Ecrit par Stéphane Bret 27.11.12 dans La Une Livres, Les Livres, Recensions, Roman

Géographie des baleines, Editions De Fallois, octobre 2012, 248 p. 18 €

Ecrivain(s): Manuèle Peyrol

Géographie des baleines, Manuèle Peyrol

L’enfance rend-elle imperméable aux mensonges et aux faux-semblants des adultes ? Selon Manuèle Peyrol, la réponse pourrait être positive si l’on est, comme le principal personnage de son roman, Marie, dotée d’une lucidité à toute épreuve et d’une perspicacité hors norme.

Marie est âgée de cinq ans en 1940. Elle demeure dans un appartement bourgeois avec vue sur le port d’Oran. Tout pourrait se passer très normalement à ceci près que Marie a, déjà, décelé dans l’attitude des adultes un côté ridicule qui la conduit à assimiler ces derniers à des baleines, en raison de la perception de leur taille, aussi démesurée que celles des vraies baleines.

Des échos de conversation tenues entre ses parents parviennent aux oreilles de Marie, des bribes de phrases captées dans les propos des habitants de son immeuble qui semblent se présenter comme des échantillons représentatifs de la société coloniale de l’époque : la « dame russe », ainsi que l’appelle Marie, en raison de son origine russe blanche, monsieur Pinchina, élégant, urbain, cultivant le raffinement, dont on apprend la judéité, la concierge Madame Visconti, la servante Amina, qui va conduire avec Marie quelques dialogues piquants sur les « Indigènes » et la transformation de l’Algérie : « Ils disent que c’est la France mais nous ne sommes pas des Français. Eux sont chez eux, et nous aussi nous sommes chez eux, même si nous sommes chez nous… »

—————

### Consigne
Recopiez le passage de l'extrait allant de « Ecrit par Stéphane » à « perspicacité hors norme. », en substituant « clairvoyance » à « lucidité ».

### Données extraites

—————

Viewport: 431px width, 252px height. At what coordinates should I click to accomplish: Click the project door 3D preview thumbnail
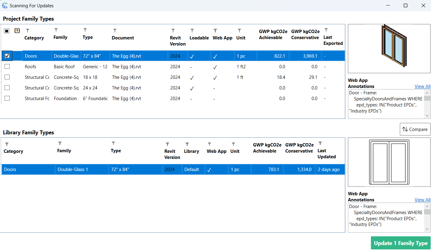tap(389, 49)
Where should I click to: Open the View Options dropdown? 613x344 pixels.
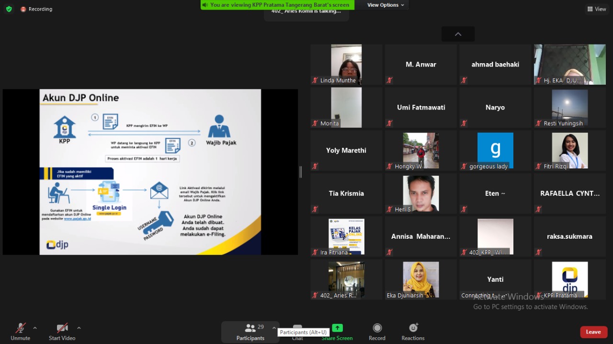pyautogui.click(x=386, y=5)
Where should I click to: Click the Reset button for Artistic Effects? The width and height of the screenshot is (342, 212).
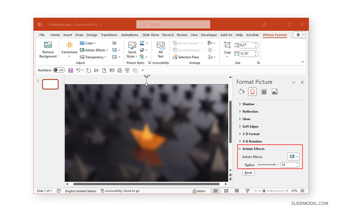(248, 172)
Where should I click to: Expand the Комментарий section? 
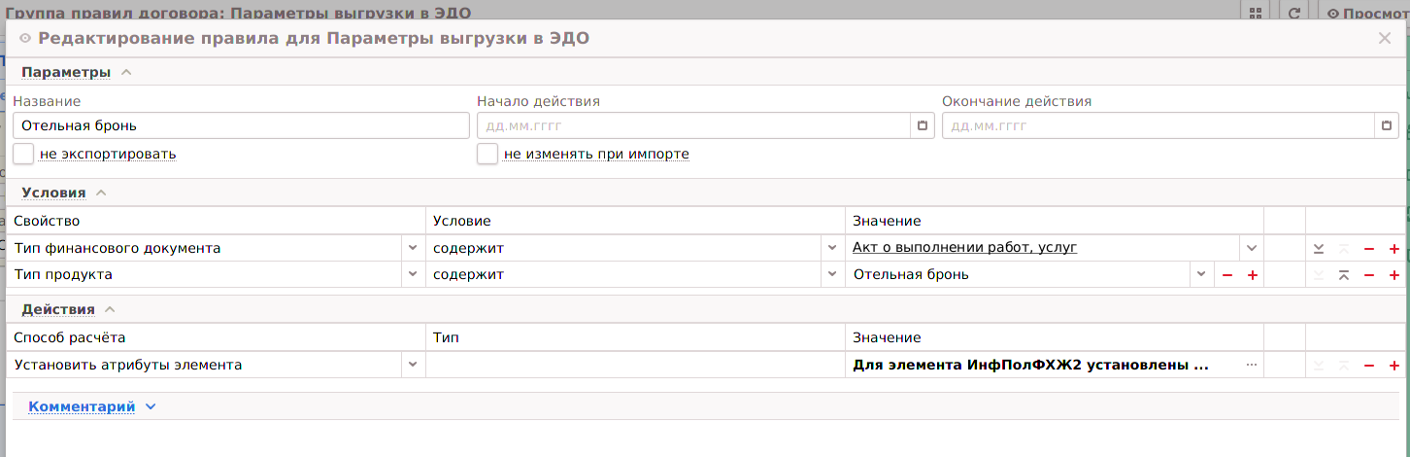[151, 406]
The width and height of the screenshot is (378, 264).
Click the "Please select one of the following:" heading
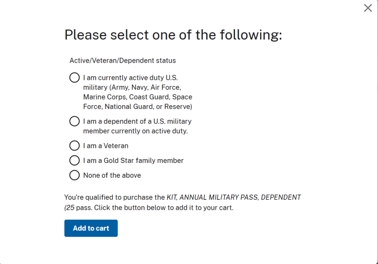click(x=173, y=35)
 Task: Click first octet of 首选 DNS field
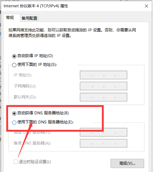pos(86,132)
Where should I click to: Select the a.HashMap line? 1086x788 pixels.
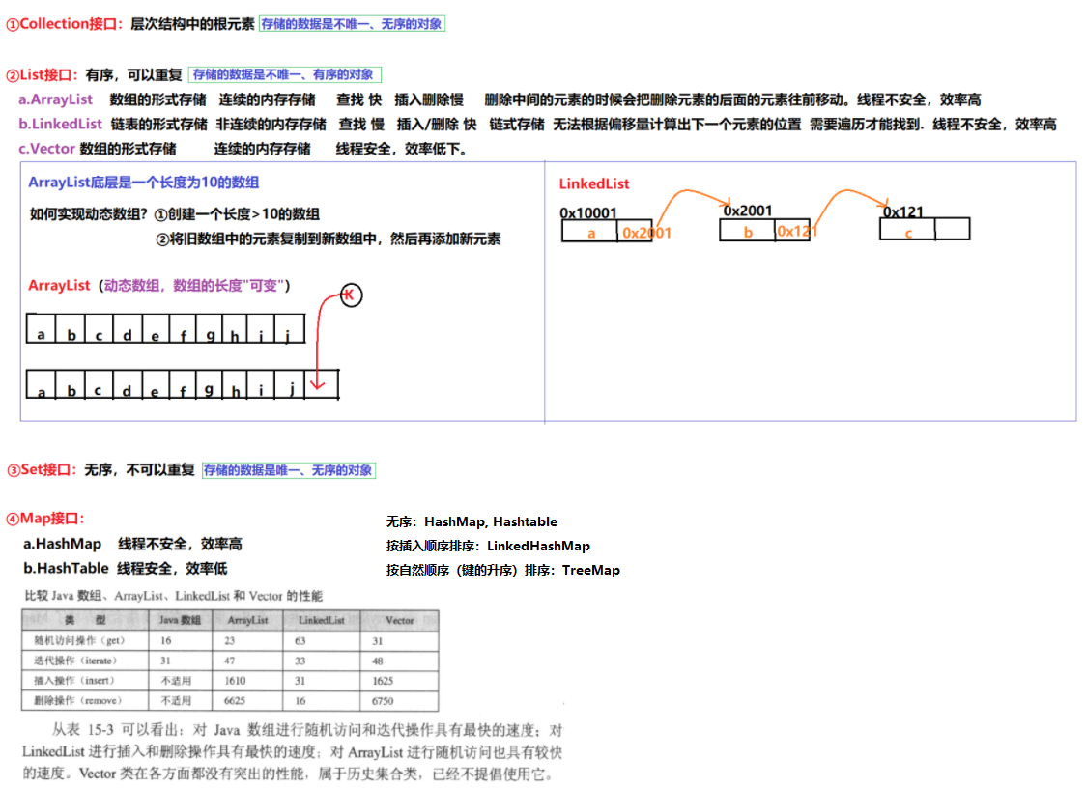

—————

### Bonne réponse
Ecrit par Stéphane Bret 27.11.12 dans La Une Livres, Les Livres, Recensions, Roman

Géographie des baleines, Editions De Fallois, octobre 2012, 248 p. 18 €

Ecrivain(s): Manuèle Peyrol

Géographie des baleines, Manuèle Peyrol

L’enfance rend-elle imperméable aux mensonges et aux faux-semblants des adultes ? Selon Manuèle Peyrol, la réponse pourrait être positive si l’on est, comme le principal personnage de son roman, Marie, dotée d’une clairvoyance à toute épreuve et d’une perspicacité hors norme.